I've looked long and hard at those results and they really are just plain ugly. FWIW, the fact that they are ugly has been discussed over on CN and that thread wasn't pulling any punches either. There's been another test of the scope that had it fare a bit better, but still not great:

http://74.125.91.132/translate_c?hl=en&sl=de&u=http://www.teleskop-service.de/Testberichte/cassegrains.gso.rc.200mm.php&prev=/search%3Fq%3Dgso%2B8%2522%2BRC%26hl %3Den%26client%3Dfirefox-a%26rls%3Dorg.mozilla:en-USfficial%26hs%3DIA0&usg=ALkJrhhd fFj20i2M200RONh17AmH_sT6Yw

There, the P-V ended up at 1/3 wave and the Strehl at 0.89. To my untrained eye, it looked worse than a Strehl of 0.89 would indicate.

Craig
It is quite obvious, that reference points at this interferogram were not
correctly placed. They were manually placed with intention to smooth down interferometric fringes - this makes final figures better.
I can bet for a lot of money, that if I will process this interferogram with
our professional software with 5-8K reference points placed automatically,
the results will be not better than Strehl 0.6 - 0.7.
This is not totally crap, but very poor. If we consider a large central
obstruction, then a real Strehl will be 0.5 at best.

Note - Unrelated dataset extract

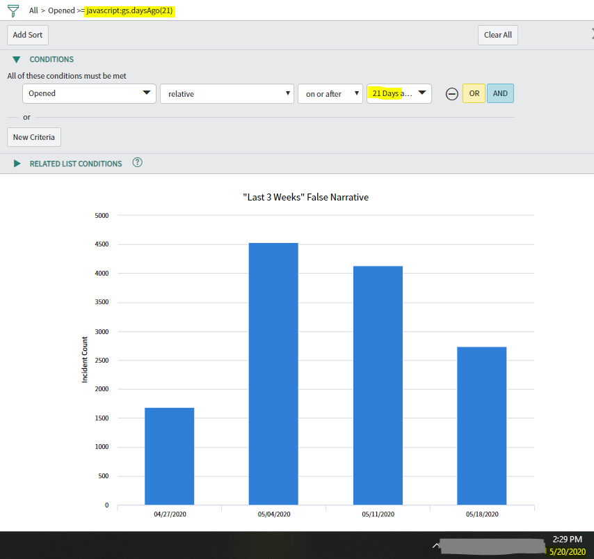
Task: Click the taskbar clock showing 2:29 PM
Action: click(x=567, y=539)
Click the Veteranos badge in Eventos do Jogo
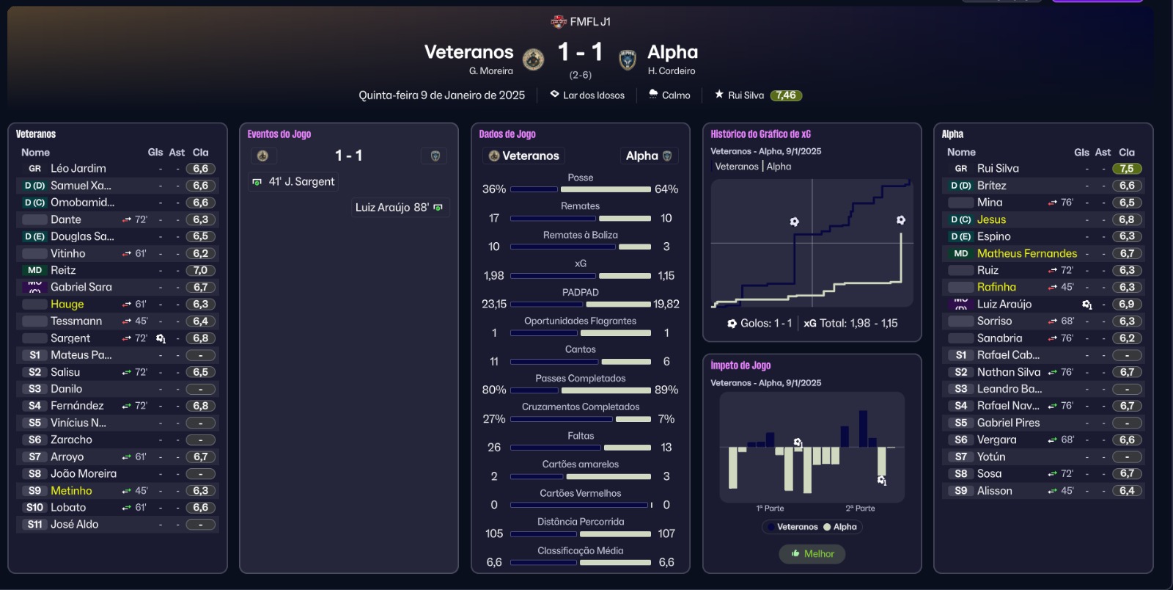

As for star images during long exposures. This effect is even more
visible in large professional telescopes. However, I don't remember
even one order for professional optics with technical requirements
lower than about 0.9 Strehl.
As better your scope optics, as better star images you will obtain under
similar conditions.

As for the picture of galaxy given at that page. Too small scale for
such a long focus.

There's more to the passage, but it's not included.